Questo metodo utilizza la potenza di Jupyter Notebook per fornire report informativi e visivamente accattivanti, consentendo agli utenti di estendere e personalizzare il report in modo riproducibile e tracciabile. Questa tecnica flessibile consente di catturare tutte le modifiche dell'utente in un dettaglio sufficiente per essere riprodotte in un lasso di tempo successivo o da un utente diverso. Sebbene questo metodo sia generalmente applicabile in qualsiasi campo di ricerca, è progettato principalmente per le scienze della vita Mucor, un'area di ricerca in grado di produrre dati complessi.
Prima di iniziare l'analisi, aprire il sito Web di spettrometria di massa cross-linking mirato. Durante la navigazione al sito Web, verrà visualizzata una schermata di benvenuto che fornisce una descrizione di alto livello del servizio TX MS.web. Nella scheda tutorial è possibile osservare una descrizione dettagliata dei servizi forniti, comprese le informazioni su come utilizzare il servizio e su come analizzare i risultati.
Nella scheda download è possibile scaricare software e risorse. Tutto il software è disponibile sotto una licenza open source. Nella scheda Licenza, la licenza BSD a 3 clausole rende esplicitamente il software il più ampiamente utilizzabile possibile.
La scheda Contatto fornisce le informazioni di contatto per l'invio di domande o commenti. Per inviare un'e-mail che richiede le credenziali utente, tornare alla scheda Cheetah e fare clic sul collegamento ipertestuale dell'indirizzo e-mail nella parte inferiore della pagina. Inserisci le informazioni pertinenti nella riga dell'oggetto nel corpo dell'e-mail.
Una risposta verrà inviata il più rapidamente possibile. Dopo aver ricevuto un'e-mail di conferma con le credenziali dell'utente, accedere e caricare i dati della spettrometria di massa sul sito web. Fare clic su Invia flusso di lavoro e immettere un titolo e una descrizione.
Quindi fare clic su Visualizza flusso di lavoro e selezionare il flusso di lavoro Cheetah. Dopo aver seguito la procedura guidata, utilizzare il visualizzatore online per ispezionare Jupyter Notebook. Per installare JupyterHub installare docker come indicato e scaricare il contenitore Docker JupyterHub con l'estensione Jupyter openBIS.
Dopo aver avviato il Docker eseguire P8171:8000 malmstroem/jove:latest container. Passare all'indirizzo Web indicato e accedere con il nome utente e la password Utente. Per scaricare il report fare clic su nuovo in Python 3 per aprire una nuova scheda con un blocco appunti senza titolo.
Fare clic su Configura connessioni openBIS nel menu degli strumenti Jupyter e immettere TX MS per il nome, l'indirizzo Web TX MS per l'URL, Guest per l'utente e G-U-E-S-T-P-A-S-S-W-D per la password. Selezionare la nuova connessione e fare clic su Scegli connessione per cercare il report. Quindi fare clic, scaricare nella cella ed eseguire tutto per restituire il report.

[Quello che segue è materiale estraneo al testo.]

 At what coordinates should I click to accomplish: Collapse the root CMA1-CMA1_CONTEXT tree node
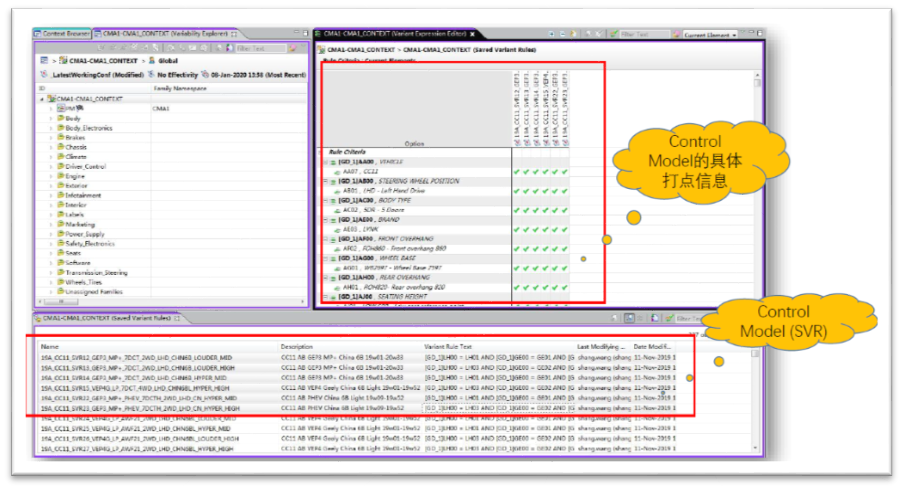(42, 99)
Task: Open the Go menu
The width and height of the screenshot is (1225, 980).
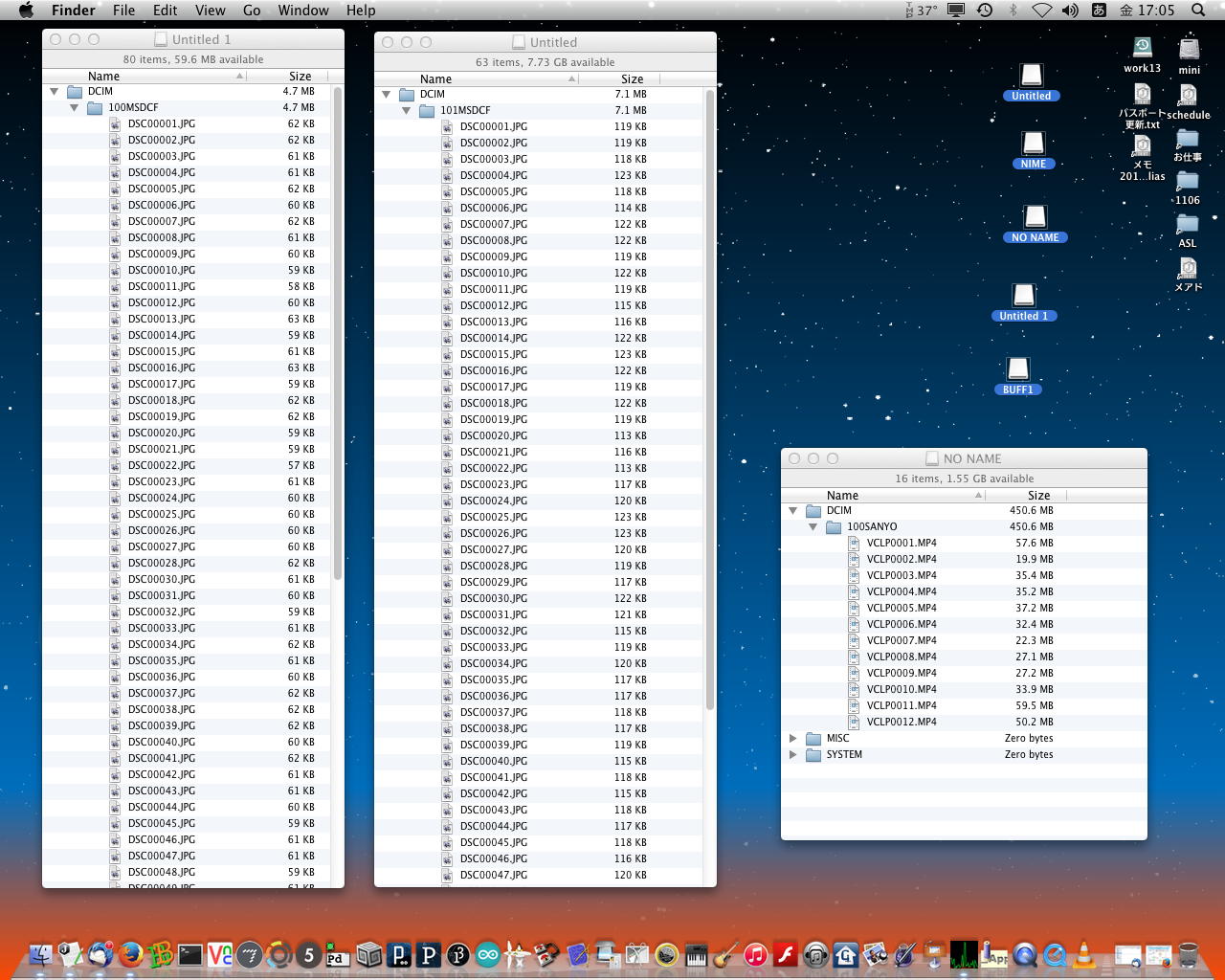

Per estendere il report, fare clic sulla cella e inserirla di seguito per aggiungere una nuova cella in basso. Quindi fare clic su codice e premere Maiusc e invio per eseguire la cella. Per caricare il report, fare clic sul pulsante carica per creare un nuovo set di dati.
Una struttura rappresentativa di M1 e albumina con reticoli superiori mappati sulla struttura sono mostrati qui. Tutti i collegamenti incrociati sono stati ottenuti mediante spettrometria di massa crosslinking mirata dopo aver analizzato dati MS1 ad alta risoluzione dipendenti e dati di acquisizione indipendenti e i modelli computazionali sono stati forniti dal protocollo RosettaDock. È importante ricordare che le interazioni proteiche sono diverse in termini di stabilità.
Quindi, i risultati possono variare. La metodologia attuale è limitata alle interazioni binarie e quindi non può essere applicata a strutture quaternarie proteiche più complesse. Tuttavia, la modellazione di singole coppie può fornire una buona base per costruire strutture più complesse.
I dettagli sull'interfaccia di legame possono essere utili in molti modi, ad esempio, per suggerire mutazioni che possono stabilizzare o destabilizzare le interazioni proteiche. Quindi, questo può essere utile per capire meglio il ruolo delle interazioni proteina-proteina.